Stem Cell Transplant

A stem cell transplant is a procedure that is coupled with high doses of chemotherapy and may be used to treat certain types of blood cancer, such as some forms of leukemia, lymphoma, and multiple myeloma. Stem cell transplants restore the immature cells (stem cells) that are depleted from the high doses of chemotherapy. Stem cells develop into the different types of blood cells, including red blood cells, white blood cells, and platelets.1

In some types of blood cancer, a stem cell transplant may provide the best chance of a cure for the disease. However, stem cell transplants are not an option in all types of blood cancer or in all patients. Stem cell transplants can be very taxing on a person's body and may not be an option for people with other health conditions or older patients.

Two types of stem cell transplants

There are two types of stem cell transplants:

  • Autologous, in which the stem cells are retrieved from the patient prior to receiving chemotherapy
  • Allogeneic, in which the stem cells are donated by another person1

In allogeneic stem cell transplants, the donor's blood cells must match the recipient's blood cells as closely as possible to reduce the risk of possible side effects and to reduce the possibility of the transplant not being successful.
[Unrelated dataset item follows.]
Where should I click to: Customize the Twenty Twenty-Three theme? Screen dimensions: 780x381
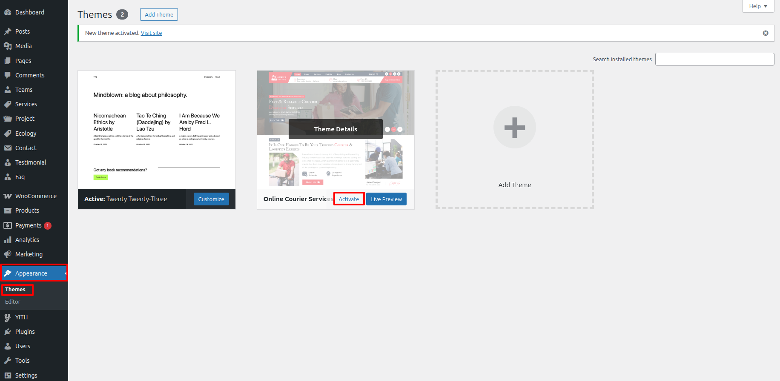pos(211,199)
Doctors test the proteins, called human leukocyte-associated (HLA) antigens, found on the surface of the blood cells through a blood test.2

How a stem cell transplant works

Chemotherapy attacks fast-growing cells, which includes cancer cells but also healthy cells that grow quickly like blood cells. The high doses of chemotherapy used with a stem cell transplant are effective on blood cancer cells but can also damage the healthy blood cells. By replacing the stem cells with a self (autologous) or donor (allogeneic) transplant, the body can rebound as the infused stem cells become new, healthy blood cells.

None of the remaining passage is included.